Le pape François savait sans aucun doute que le Synode verrait les tenants attachés à la loi s'opposer à d'autres plus confrontés aux réalités familiales et conjugales sur le terrain et plus sensibles à la miséricorde. Déjà, durant le concile Vatican II, les protagonistes avaient adopté les mêmes postures.

Selon en effet que l'on regarde ce qui "devrait être" dans l'idéal ou à l'inverse ce qui est déjà, on n'a pas la même attitude et les mêmes discernements. Les fantassins de la Pastorale dite ordinaire et quotidienne apprennent vite qu'il n'est pas de couples ni de familles adoptant toujours des comportements coïncidant parfaitement avec les lois que l'Eglise est chargée de rappeler et de justifier, non d'ailleurs dans un but de prendre en défaut, mais plutôt d'aider à progresser sur le chemin à la manière dont les balises permettent aux voyageurs de se déplacer en sécurité sur la route.

L'on peut se demander si Jésus, s'il ne s'était référé qu'à la loi juive, aurait pardonné à la femme pécheresse que les gens voulaient lapider : "Moi non plus je ne te condamne pas, va et ne pèche plus"… Se serait-il invité à table chez Zachée accusé de malhonnêteté et dont le cœur a été transformé par cette visite inespérée ?... Jésus aurait-il rencontré aussi longuement cette Samaritaine à qui il ose demander de l'eau à boire, transgressant tous les interdits empêchant normalement une telle conversation, qui aboutit au salut de cette femme et de gens de son village ? Pourtant, en Juif cultivé, Jésus connaissait très bien les lois héritées de Moïse, mais il savait en conscience en privilégier l'intention et l'esprit, plutôt que de se laisser enfermer par leur application légaliste sans discernement.

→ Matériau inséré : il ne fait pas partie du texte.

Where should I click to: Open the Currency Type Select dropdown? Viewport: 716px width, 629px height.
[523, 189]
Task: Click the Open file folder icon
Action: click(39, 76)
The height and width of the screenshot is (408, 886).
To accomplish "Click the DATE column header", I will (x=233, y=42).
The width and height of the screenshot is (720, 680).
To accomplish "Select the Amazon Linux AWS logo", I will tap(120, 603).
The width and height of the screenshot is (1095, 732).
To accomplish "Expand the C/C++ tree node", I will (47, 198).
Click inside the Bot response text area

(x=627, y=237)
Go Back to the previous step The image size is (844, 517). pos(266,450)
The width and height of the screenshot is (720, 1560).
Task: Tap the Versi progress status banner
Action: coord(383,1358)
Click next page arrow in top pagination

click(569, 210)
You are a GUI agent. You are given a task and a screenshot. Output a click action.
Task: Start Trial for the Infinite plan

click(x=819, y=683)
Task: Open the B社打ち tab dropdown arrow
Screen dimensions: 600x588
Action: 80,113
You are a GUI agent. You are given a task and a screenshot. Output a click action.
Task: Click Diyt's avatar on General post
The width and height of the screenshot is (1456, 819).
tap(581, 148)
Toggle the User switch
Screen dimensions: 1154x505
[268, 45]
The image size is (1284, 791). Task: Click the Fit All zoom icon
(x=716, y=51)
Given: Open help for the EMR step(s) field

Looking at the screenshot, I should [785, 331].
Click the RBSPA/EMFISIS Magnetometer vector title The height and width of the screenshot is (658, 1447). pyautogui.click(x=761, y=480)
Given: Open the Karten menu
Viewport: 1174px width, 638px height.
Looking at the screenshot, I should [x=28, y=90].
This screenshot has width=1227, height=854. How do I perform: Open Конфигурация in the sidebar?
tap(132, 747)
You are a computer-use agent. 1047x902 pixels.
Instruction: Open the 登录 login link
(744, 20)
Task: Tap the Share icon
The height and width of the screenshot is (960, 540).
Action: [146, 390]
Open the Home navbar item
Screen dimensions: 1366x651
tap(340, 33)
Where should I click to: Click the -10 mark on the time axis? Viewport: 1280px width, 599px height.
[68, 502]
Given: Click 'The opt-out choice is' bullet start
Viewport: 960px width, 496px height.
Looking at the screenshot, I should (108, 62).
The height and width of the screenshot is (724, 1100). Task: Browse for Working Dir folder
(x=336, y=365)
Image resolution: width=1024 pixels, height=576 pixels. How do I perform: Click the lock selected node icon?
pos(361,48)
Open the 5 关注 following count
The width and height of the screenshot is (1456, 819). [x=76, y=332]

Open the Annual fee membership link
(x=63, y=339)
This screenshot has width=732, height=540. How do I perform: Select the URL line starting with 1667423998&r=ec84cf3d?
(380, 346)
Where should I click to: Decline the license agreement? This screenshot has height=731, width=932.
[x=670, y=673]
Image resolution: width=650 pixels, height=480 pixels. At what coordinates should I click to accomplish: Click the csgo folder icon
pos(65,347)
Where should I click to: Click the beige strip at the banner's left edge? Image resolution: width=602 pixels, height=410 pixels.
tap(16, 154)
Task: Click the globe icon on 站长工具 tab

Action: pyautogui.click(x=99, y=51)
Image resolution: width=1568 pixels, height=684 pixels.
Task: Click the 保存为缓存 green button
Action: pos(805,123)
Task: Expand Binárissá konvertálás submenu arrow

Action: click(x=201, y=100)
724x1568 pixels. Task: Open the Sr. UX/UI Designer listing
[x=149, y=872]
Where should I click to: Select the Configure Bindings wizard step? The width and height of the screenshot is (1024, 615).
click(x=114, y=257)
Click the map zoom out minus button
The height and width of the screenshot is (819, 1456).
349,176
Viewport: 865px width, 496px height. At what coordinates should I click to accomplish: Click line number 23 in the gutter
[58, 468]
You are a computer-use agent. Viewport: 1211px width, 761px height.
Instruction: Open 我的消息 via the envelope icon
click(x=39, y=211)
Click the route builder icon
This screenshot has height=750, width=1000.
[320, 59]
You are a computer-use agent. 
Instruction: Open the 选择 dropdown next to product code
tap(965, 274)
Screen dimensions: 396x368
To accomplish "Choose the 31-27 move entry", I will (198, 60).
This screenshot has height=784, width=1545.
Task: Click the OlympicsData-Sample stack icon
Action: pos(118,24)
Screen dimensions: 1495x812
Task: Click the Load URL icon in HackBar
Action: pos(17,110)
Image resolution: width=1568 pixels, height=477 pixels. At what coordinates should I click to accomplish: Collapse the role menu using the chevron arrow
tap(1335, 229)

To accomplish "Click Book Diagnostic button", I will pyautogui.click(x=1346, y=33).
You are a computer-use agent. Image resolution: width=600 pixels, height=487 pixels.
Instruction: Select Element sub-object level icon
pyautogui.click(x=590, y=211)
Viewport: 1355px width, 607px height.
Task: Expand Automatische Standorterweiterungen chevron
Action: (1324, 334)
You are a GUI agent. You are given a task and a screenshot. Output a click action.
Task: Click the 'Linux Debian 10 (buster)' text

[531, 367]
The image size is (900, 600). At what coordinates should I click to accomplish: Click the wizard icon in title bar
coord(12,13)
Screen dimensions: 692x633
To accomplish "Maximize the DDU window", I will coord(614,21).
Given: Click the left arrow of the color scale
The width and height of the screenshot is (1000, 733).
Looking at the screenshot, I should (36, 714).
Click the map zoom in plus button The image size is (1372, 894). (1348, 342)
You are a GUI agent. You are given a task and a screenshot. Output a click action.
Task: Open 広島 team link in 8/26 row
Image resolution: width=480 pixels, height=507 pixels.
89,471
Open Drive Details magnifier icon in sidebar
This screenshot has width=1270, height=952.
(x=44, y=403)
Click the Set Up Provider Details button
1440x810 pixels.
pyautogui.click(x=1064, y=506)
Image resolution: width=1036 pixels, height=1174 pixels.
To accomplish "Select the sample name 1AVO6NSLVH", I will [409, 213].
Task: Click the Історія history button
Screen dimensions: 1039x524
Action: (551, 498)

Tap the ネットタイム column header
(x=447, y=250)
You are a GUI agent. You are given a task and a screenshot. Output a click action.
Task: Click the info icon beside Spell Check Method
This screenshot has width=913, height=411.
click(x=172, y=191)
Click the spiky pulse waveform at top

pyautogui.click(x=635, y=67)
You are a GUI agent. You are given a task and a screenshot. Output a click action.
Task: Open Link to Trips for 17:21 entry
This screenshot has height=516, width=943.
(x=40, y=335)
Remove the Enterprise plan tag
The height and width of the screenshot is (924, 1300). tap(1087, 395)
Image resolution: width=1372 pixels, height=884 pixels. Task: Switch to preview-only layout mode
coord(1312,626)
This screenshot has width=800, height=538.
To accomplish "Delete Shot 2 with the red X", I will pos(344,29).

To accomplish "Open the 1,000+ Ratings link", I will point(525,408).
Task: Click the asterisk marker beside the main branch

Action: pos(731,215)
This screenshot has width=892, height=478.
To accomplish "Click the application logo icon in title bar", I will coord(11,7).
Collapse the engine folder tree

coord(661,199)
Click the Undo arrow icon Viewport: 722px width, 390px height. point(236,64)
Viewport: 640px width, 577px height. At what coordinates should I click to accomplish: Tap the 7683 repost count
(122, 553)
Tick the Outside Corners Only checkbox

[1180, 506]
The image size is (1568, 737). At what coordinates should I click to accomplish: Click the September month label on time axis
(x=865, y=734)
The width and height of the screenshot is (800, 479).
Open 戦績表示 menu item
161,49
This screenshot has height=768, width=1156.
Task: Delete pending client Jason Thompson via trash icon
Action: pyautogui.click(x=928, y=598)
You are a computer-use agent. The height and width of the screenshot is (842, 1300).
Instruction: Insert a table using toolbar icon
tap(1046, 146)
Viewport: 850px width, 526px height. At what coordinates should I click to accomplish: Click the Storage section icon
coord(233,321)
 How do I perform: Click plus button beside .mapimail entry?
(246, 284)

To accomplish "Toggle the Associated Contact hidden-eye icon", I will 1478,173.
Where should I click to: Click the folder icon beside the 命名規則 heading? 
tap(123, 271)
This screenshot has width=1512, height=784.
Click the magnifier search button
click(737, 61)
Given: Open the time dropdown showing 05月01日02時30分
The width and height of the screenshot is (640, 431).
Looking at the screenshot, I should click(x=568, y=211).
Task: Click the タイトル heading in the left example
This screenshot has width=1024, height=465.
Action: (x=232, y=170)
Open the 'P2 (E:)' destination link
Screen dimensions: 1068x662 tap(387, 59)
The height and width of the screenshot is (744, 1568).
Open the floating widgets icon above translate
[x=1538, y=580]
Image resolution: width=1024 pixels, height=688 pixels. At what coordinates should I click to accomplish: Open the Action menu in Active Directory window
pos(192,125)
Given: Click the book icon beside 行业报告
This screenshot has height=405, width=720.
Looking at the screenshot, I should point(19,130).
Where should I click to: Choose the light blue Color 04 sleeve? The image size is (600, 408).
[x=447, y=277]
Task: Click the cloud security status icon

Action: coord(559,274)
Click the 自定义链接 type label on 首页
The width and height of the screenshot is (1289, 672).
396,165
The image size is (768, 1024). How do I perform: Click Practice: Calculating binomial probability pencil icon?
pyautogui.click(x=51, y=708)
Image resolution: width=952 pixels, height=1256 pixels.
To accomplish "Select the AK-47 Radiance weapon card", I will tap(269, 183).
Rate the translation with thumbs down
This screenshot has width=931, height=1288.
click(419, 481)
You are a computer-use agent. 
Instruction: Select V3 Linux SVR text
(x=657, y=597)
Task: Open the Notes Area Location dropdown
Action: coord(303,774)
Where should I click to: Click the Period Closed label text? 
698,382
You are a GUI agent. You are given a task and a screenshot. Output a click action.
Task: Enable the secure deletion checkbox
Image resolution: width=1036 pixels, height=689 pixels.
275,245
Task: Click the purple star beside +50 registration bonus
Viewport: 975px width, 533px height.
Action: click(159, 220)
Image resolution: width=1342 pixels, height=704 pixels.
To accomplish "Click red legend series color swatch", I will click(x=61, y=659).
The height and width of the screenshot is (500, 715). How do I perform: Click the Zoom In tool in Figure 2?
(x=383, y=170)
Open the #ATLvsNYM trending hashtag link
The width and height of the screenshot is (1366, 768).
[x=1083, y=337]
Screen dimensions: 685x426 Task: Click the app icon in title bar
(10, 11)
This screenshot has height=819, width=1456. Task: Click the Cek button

Jamais en effet Jésus n'obéit aux lois d'une façon servile et aveugle. Il choisit toujours de poser des actes qui servent la croissance morale et spirituelle, la vie. "Le sabbat est fait pour l'homme, et non l'homme pour le sabbat". Lui, le très-Saint, aurait pu formuler des reproches à des gens rencontrés parfois très éloignés de l'idéal du judaïsme. Les scribes et les pharisiens invoquent ses fréquentations suspectes pour déclarer qu'il n'est sans doute pas le Messie attendu !

Or Jésus va faire de ses attitudes, en paroles et en actes, vis-à-vis des pécheurs, des occasions de révéler le cœur de Dieu son Père. Et il ne braque pas son regard sur ce qu'ils ont fait de mal, mais sonde leur capacité à accueillir son pardon et son Amour, sa miséricorde sans limite. "Va, ta foi t'a sauvé"… Jésus ne confond jamais les pécheurs et leur péché. S'il rejette le mal causé par les péchés, il s'appuie sur les désirs des cœurs de se repentir et surtout de se convertir, sur leur volonté de changer et de progresser à l'avenir. Marie-Madeleine, Pierre, le bon larron repenti sont bénéficiaires de cette pratique pastorale du Bon Berger qu'est Jésus à la recherche passionnée de la brebis égarée. La parabole de l'enfant prodigue illustre et résume cet esprit de miséricorde qui redonne un avenir à un fils ingrat expérimentant l'inoxydable Amour de son Père.

Les maîtres des états règnent au moyen des lois ; Dieu, lui, règne par son Amour inconditionnel, universel, permanent et gratuit. Le chemin est fait pour le marcheur et non le marcheur pour le chemin, qui n'existe que pour lui permettre d'avancer.